* **INFORMATION SUPPLIED**:
##############################

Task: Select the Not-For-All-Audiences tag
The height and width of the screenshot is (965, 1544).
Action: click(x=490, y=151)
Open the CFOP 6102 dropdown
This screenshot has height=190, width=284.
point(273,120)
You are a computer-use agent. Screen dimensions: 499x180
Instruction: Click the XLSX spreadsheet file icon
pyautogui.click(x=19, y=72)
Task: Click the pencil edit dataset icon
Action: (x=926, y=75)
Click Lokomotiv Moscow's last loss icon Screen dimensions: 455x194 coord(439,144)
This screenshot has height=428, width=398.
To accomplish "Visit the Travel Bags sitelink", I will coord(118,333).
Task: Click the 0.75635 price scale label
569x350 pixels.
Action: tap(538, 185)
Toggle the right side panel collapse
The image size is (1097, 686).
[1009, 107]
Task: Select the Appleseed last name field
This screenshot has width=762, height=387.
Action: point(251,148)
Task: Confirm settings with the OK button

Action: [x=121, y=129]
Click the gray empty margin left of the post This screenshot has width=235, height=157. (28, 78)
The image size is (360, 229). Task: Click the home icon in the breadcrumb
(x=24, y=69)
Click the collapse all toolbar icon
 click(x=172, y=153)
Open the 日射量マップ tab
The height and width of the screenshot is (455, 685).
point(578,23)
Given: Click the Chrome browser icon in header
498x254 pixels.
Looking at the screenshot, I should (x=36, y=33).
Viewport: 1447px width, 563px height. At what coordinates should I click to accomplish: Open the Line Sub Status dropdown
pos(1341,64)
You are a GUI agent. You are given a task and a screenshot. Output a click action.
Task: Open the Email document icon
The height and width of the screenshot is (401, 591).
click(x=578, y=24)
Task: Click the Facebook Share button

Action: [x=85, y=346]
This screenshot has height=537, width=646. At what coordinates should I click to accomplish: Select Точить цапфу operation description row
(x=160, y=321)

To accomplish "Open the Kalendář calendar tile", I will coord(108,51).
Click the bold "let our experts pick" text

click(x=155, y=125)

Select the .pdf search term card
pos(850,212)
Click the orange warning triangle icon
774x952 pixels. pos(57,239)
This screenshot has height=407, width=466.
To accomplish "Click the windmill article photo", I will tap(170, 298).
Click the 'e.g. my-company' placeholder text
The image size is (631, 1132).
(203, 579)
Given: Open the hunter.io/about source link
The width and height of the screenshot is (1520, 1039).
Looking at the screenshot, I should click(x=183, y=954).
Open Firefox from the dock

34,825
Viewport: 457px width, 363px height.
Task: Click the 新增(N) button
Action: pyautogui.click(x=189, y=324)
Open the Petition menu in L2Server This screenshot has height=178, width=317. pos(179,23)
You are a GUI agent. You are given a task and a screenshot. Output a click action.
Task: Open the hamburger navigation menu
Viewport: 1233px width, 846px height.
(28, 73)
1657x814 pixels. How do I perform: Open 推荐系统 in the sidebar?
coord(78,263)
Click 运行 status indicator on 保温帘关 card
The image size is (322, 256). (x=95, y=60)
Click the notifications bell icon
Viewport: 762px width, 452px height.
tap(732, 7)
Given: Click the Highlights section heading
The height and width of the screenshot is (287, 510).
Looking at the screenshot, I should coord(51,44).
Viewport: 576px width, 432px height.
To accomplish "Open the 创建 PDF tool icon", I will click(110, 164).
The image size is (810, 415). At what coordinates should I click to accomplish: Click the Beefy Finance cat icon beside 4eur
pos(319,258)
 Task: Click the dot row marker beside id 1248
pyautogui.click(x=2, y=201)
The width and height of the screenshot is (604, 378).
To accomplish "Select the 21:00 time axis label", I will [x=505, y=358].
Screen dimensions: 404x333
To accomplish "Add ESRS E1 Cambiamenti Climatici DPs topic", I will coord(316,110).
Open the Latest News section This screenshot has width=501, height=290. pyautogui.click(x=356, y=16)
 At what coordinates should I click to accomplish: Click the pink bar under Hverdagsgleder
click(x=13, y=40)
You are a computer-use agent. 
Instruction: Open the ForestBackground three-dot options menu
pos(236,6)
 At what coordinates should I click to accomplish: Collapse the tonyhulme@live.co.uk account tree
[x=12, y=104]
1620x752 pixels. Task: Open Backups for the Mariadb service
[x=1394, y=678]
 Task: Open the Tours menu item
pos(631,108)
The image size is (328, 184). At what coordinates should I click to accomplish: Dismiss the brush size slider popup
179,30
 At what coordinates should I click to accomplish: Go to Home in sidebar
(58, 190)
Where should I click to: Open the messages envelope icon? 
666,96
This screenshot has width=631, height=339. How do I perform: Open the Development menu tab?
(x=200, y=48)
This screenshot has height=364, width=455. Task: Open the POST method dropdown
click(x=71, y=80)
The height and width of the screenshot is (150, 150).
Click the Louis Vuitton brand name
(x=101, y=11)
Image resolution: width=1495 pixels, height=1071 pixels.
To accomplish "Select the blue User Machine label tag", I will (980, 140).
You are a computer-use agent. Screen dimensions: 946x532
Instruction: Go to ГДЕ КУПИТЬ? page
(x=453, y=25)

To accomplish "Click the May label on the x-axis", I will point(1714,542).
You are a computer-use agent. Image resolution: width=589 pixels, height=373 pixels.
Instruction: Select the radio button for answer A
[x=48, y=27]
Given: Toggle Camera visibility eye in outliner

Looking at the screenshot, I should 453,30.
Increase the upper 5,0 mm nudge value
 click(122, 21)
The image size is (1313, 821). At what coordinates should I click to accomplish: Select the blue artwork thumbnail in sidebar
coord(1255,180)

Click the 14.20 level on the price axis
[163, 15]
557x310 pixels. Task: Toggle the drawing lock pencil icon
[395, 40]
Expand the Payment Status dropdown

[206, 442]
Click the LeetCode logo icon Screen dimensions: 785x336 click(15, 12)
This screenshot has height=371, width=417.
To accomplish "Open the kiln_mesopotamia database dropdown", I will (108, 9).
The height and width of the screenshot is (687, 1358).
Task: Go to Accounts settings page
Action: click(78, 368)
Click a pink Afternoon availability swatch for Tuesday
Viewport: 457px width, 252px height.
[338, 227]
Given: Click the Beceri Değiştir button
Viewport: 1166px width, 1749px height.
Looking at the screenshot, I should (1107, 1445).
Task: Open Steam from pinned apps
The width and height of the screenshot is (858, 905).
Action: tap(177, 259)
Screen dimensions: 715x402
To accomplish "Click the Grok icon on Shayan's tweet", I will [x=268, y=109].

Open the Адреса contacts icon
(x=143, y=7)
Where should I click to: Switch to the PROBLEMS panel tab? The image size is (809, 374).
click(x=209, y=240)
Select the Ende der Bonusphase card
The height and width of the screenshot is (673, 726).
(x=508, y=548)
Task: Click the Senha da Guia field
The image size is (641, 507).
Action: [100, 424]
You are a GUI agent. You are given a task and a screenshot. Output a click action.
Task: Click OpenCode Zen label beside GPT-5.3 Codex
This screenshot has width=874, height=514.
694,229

##############################

* **EXERCISE**: From the records above, copy only the lines starting with the line that holds "The height and width of the screenshot is (455, 685)." and going on through the line that holds "Given: Open the hunter.io/about source link", exactly as written.

* **SOLUTION**:
The height and width of the screenshot is (455, 685).
point(578,23)
Given: Click the Chrome browser icon in header
498x254 pixels.
Looking at the screenshot, I should (x=36, y=33).
Viewport: 1447px width, 563px height. At what coordinates should I click to accomplish: Open the Line Sub Status dropdown
pos(1341,64)
You are a GUI agent. You are given a task and a screenshot. Output a click action.
Task: Open the Email document icon
The height and width of the screenshot is (401, 591).
click(x=578, y=24)
Task: Click the Facebook Share button

Action: [x=85, y=346]
This screenshot has height=537, width=646. At what coordinates should I click to accomplish: Select Точить цапфу operation description row
(x=160, y=321)

To accomplish "Open the Kalendář calendar tile", I will coord(108,51).
Click the bold "let our experts pick" text

click(x=155, y=125)

Select the .pdf search term card
pos(850,212)
Click the orange warning triangle icon
774x952 pixels. pos(57,239)
This screenshot has height=407, width=466.
To accomplish "Click the windmill article photo", I will tap(170, 298).
Click the 'e.g. my-company' placeholder text
The image size is (631, 1132).
(203, 579)
Given: Open the hunter.io/about source link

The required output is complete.